* Exercise
Please print nothing but the lines from the one containing "The width and" to the final line below, exactly, and no pictures.

* Information shown
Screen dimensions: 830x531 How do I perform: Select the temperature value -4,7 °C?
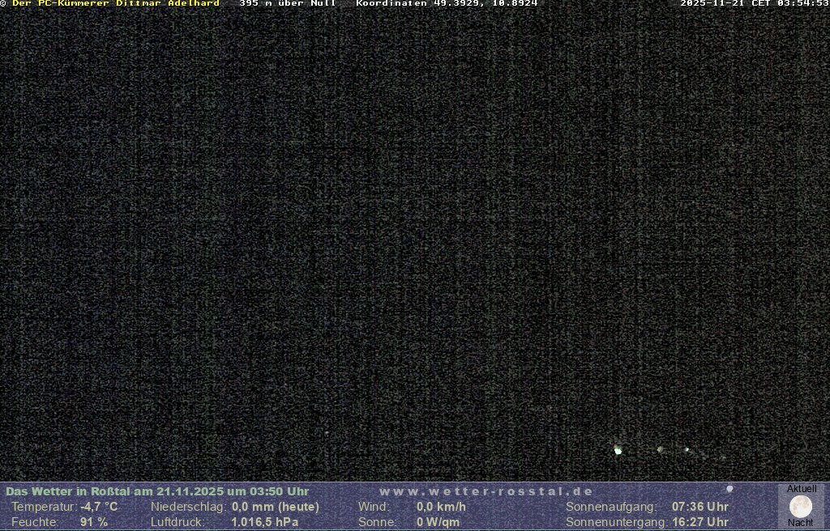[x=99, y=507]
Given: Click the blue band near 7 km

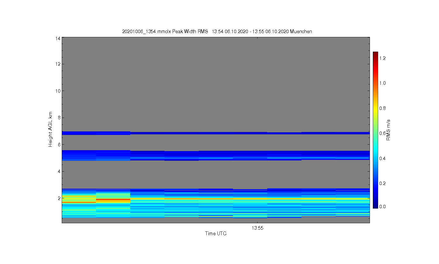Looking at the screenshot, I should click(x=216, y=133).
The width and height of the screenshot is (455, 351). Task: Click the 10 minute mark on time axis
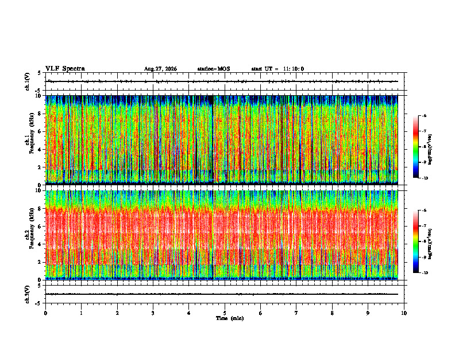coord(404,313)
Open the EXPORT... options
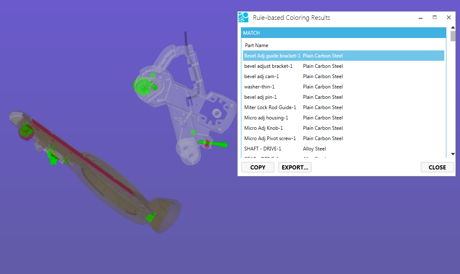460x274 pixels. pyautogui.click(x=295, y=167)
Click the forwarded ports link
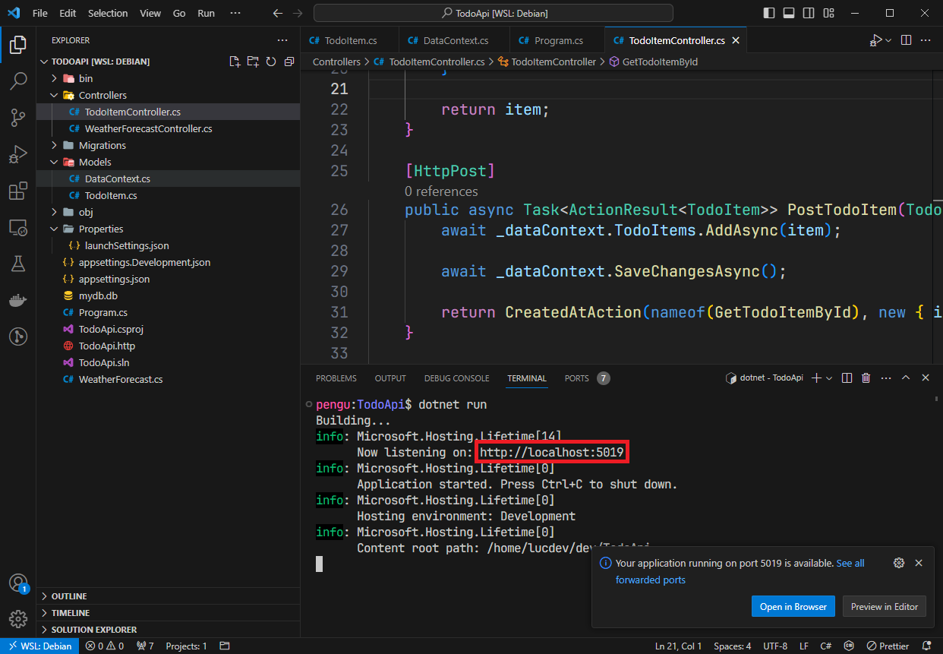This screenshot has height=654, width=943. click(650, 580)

* Solution to this exercise
The width and height of the screenshot is (455, 351). Task: Click the 10 minute mark on time axis
coord(404,313)
Open the EXPORT... options
460x274 pixels. pyautogui.click(x=295, y=167)
Click the forwarded ports link
This screenshot has height=654, width=943. click(650, 580)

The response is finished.